What is important to always return to is that eternally governing line above everything: the low hum of constant occupation, and who has been causing its spikes. Israel’s government, its most far-right in its history, has been on the warpath almost immediately from its inauguration, with figures like Itamar Ben-Gvir and Bezalel Smotrich, now thrust to the forefront, doing everything large and small to provoke a Palestinian response. The hope is that the inevitable Palestinian response can mobilize the Israeli society, that it can be swiftly defeated by the Israeli military, and that the Israeli state can use such an opportunity to impose its sovereignty over what little of Palestine governed by Palestinians remains, and perhaps even what lies beyond it.

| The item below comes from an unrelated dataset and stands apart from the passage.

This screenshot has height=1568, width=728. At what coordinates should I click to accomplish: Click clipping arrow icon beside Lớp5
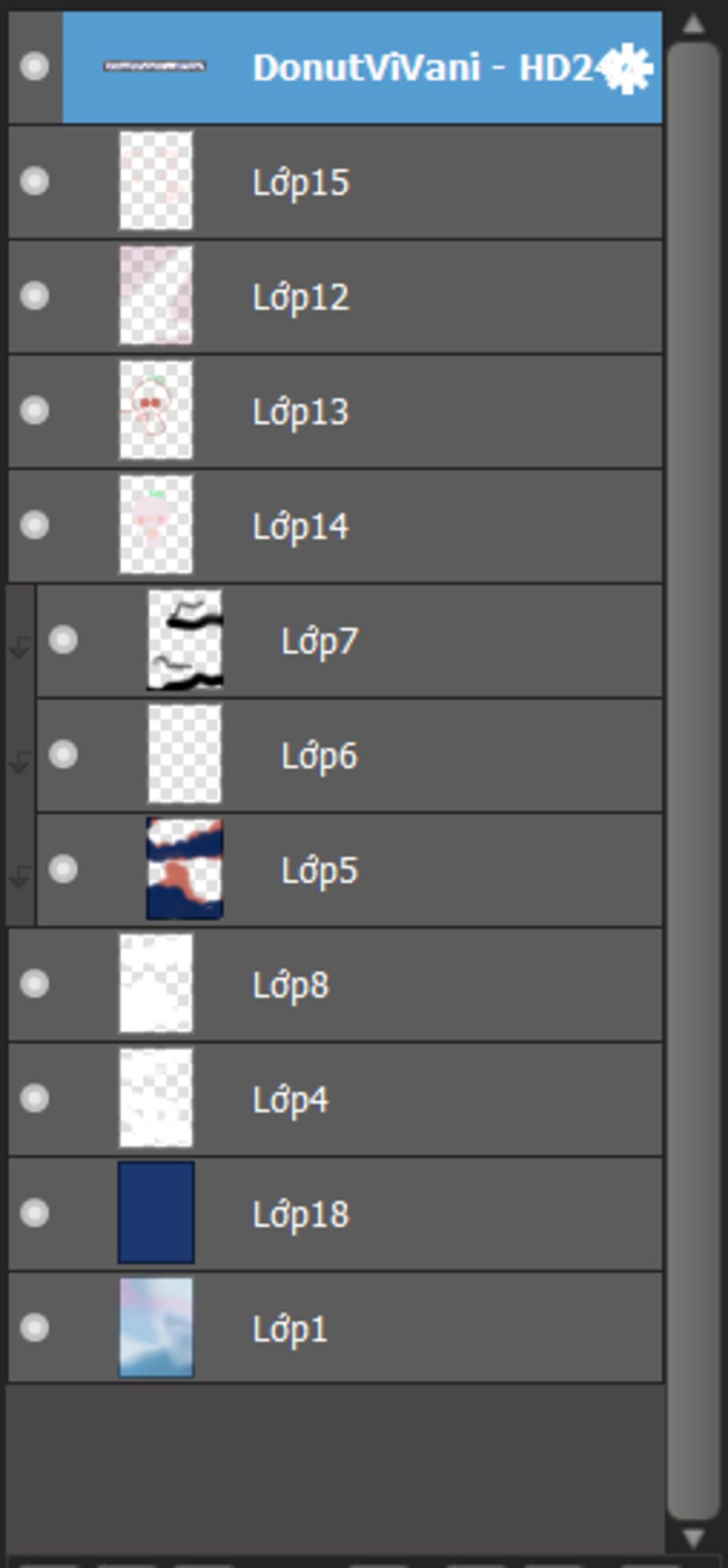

But that formula relies on the Palestinian side only accepting being provoked, themselves having no strategy of their own outside of firing rockets and yelling on television. Military occupation breeds a feeling of annihilation, but that annihilation is enclosed with it inevitable feelings of rabid and desperate hope, inspiring within irregular groups desires to try things never tried before. These are not always guaranteed to be successful: one may look at Aleppo when rebel groups managed to come together and break the siege on the city in the final stages of the battle, only for it to fall in the months to come anyway. Nevertheless, there is a real perception within Israel, communicated out to the world by its media and by its intelligentsia, that it is a nation on the verge of internal collapse, brought to the precipice by far-right forces it has let fester for decades without envisioning its eventual conclusion.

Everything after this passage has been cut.